College of Education and Behavioral Sciences News
View from the Hill: Support helped Margaret Munday overcome challenges
- WKU News
- Thursday, November 3rd, 2022
It’s been almost a week since the first Black student to attend Western Kentucky University had a residence hall dedicated in her name.
But Margaret Munday says she came very close to dropping out her senior year. WKU's Amy Bingham has the story in week’s View from the Hill.
The Ivan Wilson Fine Arts Center, the former Margie Helm Library, the McChesney Field Campus. All names associated with WKU. But for Margaret Munday, these were people who provided a huge support during her time at WKU.
85-year-old Margaret Munday of Auburn is still on cloud nine after last week’s dedication of Munday Hall, in honor of her being the first Black undergraduate student to enroll at WKU.
“I can’t believe it’s me.”
Munday started at Western in 1956 and remembers early on being approached by a tall woman in the library who knew her grandmother.
“I said well who are you and she said I’m Margie Helm.
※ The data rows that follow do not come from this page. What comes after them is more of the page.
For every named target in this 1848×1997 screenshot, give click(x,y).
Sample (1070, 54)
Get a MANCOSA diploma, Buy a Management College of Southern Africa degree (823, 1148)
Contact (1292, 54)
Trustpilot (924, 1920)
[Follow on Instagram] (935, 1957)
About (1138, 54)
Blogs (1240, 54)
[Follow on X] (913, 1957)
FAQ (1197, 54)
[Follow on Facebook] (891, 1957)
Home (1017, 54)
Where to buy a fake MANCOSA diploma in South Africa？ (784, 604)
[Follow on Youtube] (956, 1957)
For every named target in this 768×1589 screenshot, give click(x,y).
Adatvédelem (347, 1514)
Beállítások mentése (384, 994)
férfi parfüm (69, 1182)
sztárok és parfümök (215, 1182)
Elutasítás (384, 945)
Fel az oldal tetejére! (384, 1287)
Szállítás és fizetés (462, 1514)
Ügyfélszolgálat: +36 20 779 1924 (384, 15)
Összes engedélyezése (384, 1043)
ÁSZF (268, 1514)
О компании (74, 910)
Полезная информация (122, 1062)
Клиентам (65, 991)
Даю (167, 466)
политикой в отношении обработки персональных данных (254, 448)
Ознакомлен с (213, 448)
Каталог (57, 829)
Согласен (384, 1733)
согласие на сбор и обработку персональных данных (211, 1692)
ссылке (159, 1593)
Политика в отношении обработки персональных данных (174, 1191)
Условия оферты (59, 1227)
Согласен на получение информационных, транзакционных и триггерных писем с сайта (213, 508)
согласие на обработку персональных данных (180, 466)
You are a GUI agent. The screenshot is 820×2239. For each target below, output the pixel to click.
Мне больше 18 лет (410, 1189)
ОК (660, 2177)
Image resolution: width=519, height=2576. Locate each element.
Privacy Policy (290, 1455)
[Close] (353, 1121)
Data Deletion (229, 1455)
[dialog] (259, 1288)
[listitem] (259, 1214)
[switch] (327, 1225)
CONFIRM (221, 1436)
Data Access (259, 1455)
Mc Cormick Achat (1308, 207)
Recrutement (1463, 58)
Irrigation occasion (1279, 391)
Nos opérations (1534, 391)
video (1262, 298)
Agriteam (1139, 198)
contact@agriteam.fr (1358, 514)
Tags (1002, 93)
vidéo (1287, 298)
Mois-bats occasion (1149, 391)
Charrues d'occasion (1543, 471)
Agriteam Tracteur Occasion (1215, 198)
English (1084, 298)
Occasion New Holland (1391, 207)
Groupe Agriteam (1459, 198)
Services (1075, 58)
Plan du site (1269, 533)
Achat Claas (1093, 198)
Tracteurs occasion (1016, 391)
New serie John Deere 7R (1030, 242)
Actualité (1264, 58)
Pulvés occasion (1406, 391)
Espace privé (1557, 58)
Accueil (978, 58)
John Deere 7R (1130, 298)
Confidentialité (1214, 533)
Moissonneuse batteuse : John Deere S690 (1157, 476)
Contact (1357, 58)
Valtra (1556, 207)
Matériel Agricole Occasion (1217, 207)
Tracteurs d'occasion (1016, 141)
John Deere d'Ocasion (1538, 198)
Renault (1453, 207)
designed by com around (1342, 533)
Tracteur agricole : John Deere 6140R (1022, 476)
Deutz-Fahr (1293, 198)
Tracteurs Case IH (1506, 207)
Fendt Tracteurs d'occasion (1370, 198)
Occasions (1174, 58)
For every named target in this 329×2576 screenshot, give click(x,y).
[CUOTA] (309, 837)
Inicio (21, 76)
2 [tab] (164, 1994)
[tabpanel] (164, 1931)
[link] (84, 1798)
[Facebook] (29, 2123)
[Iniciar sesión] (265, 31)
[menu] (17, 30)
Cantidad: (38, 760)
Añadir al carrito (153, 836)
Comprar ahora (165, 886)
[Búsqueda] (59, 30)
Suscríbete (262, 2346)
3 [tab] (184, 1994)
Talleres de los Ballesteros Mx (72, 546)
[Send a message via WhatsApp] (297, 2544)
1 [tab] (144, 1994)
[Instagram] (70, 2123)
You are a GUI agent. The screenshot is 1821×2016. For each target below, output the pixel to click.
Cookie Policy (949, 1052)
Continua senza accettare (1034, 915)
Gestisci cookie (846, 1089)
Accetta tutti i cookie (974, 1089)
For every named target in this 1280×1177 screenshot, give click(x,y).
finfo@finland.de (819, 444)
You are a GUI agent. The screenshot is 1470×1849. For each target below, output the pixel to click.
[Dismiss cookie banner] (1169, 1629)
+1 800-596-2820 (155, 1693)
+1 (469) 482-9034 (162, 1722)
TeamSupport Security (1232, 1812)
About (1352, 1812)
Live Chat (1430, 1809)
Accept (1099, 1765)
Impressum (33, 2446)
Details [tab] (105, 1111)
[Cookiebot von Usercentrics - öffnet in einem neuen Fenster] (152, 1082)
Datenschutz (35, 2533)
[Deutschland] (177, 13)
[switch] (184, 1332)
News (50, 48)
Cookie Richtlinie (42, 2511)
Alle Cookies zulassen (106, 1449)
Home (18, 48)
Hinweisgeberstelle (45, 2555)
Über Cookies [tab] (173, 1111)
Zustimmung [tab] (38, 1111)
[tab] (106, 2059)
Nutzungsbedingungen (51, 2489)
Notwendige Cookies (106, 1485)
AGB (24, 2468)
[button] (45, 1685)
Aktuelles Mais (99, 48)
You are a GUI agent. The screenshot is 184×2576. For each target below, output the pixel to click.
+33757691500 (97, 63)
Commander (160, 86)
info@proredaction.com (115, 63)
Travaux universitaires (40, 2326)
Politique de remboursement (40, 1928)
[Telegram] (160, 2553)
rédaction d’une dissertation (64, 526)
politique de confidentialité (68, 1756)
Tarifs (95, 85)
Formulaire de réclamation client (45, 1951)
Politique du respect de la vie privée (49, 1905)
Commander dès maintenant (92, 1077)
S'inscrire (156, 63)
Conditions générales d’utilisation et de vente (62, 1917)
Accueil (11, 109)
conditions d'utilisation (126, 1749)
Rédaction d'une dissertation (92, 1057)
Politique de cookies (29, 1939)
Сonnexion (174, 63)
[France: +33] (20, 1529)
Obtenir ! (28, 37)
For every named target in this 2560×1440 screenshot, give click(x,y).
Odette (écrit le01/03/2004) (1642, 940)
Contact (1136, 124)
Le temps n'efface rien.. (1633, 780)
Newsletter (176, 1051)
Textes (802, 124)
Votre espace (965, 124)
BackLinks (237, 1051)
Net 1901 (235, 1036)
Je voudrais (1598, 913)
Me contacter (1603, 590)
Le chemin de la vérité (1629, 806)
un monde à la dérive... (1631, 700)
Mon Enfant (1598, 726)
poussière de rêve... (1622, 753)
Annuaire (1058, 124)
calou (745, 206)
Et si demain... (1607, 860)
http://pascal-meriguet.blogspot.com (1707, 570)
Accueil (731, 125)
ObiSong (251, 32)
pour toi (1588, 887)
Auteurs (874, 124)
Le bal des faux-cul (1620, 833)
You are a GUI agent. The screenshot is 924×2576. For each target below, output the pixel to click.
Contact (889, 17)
She told me, she said, anything that you want and need in this library, you let me know.”
After the first year of commuting from Auburn, Munday found both a job and a place to stay near campus.
“My second and third year I lived with the McChesneys, Mariah and Susan were there, the girls, and I looked after them.”
She recalls walking to class from the McChesney’s home in Forest Park.
“We’d see Kelly Thompson go running over to College High, a young Kelly Thompson. We’d see John Carpenter running out of his house.”
Munday, who was a music major, was on the verge of dropping out of school at the start of her senior year when her mother became ill, but Professor Ivan Wilson convinced her not to.
“He wrote me a letter and said Margaret, this is a challenge in life. We all have crisis. Don’t let this get you down. Stay in school. The year I graduated she was back to the picture of health. That was in August. I was grateful, grateful, grateful. I thank God for that, I tell you the truth.”
After a teaching career that spanned more than three decades, Munday has impacted so many lives along the way.
“She was a no-nonsense person. Whatever she did, if you were a part of it, you had to be serious. So this is really exciting and I’m glad to be a part of it.”
A Munday Hall Scholarship, made possible by a gift from George and C.J. Nichols, will provide funding for two students each year who reside in Munday Hall. Munday Hall was formerly known as Northeast Hall.